> **PAGE EXTRACT**
■ ■ ■ ■ ■

Asthma as an Environmental Health Concern

asthma words

Basics
Asthma is a chronic lung condition that causes the airways of the lungs to narrow or become blocked, thus making it hard for the individual to breathe. Pollutants found in the air trigger asthma. Asthma is a common lung disease in children and can be easily managed using medication provided by a physician.

What are the symptoms?
Asthma symptoms can include: 
  •  Wheezing 
  •  Coughing 
  •  Shortness of breath 
  •  Chest tightness 
Asthma symptoms can be worse: 
  • At night 
  • When you are pregnant 
  • When you are taking certain medications 
Should you have asthma symptoms, but lack a diagnosis, it is important to talk to your physician. It is also important to let a physician know if you symptoms disrupt your daily life or if they increase.

How is asthma managed?
After you have been diagnosed by a physician, they will talk to you about setting up a plan to manage you asthma. This plan is called an Asthma Action Plan and it is important because it identifies what triggers your asthma and helps in monitoring your asthma attacks. You can help reduce asthma symptoms by not going outside during high pollution days and avoiding your known asthma triggers. If you are prescribed an inhaler, it is important to carry it with you at all times in case an attack should occur. To help reduce asthma symptoms, it is important to take all medications according to your physician's orders. Talk to your physician about a healthy diet and exercise routine that will help reduce your symptoms. If you are traveling, make sure you have all of your medication and a copy of your asthma action plan in case of an attack.

What are the treatment options?
inhalerYour physician determines a treatment plan depending on symptoms and severity of the asthma. It is important to stay away from your asthma triggers and use your prescribed medication. Not everyone has the same medicine for his or her asthma; the type that is prescribed to you depends on your physician's treatment for you. Some of the medicines are inhaled while others can be taken as a pill. 

There are two types of medicines, quick-relief and long-term control. To control asthma symptoms you use your quick-relief medicines (such as an inhaler). If you feel an increase in the need for quick-relief medicines, you should visit your physician to determine if you need to get a different medicine. Although they don't help while you are having an attack, long-term medicines help reduce the severity and number of asthma attacks. Asthma medicines can have side effects and you should talk to your physician about that. It is important to take your medication as prescribed and to continue using your long-term control medicine even when you do not have symptoms.

■ ■ ■ ■ ■

> **INPUT DATA**
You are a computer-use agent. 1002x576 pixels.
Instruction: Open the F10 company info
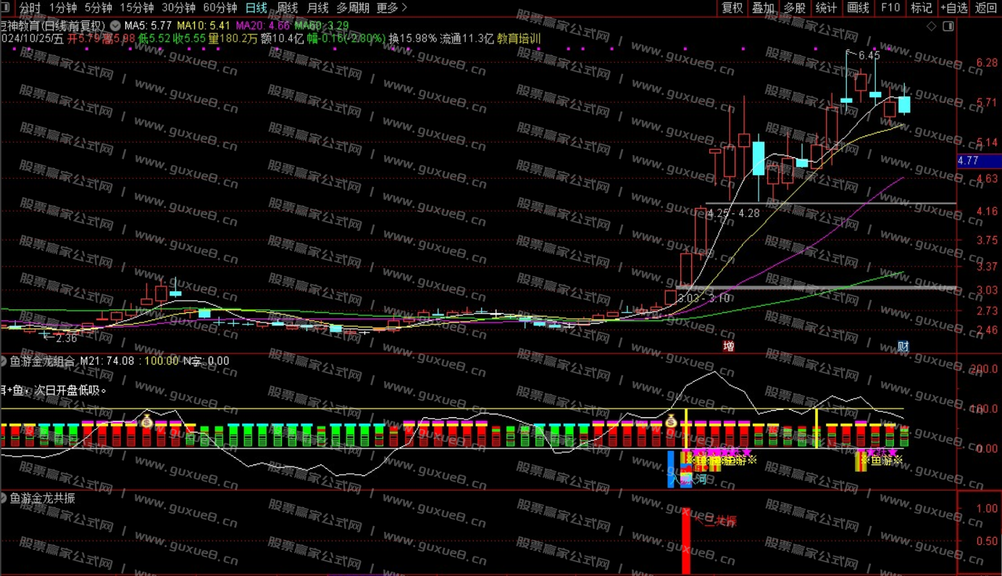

■ ■ ■ ■ ■

> **BRIEF**
In the asthma page, what is the plan a physician sets up after diagnosis to manage a patient's asthma called?

> **SOLUTION FOR THIS EXERCISE**
An Asthma Action Plan.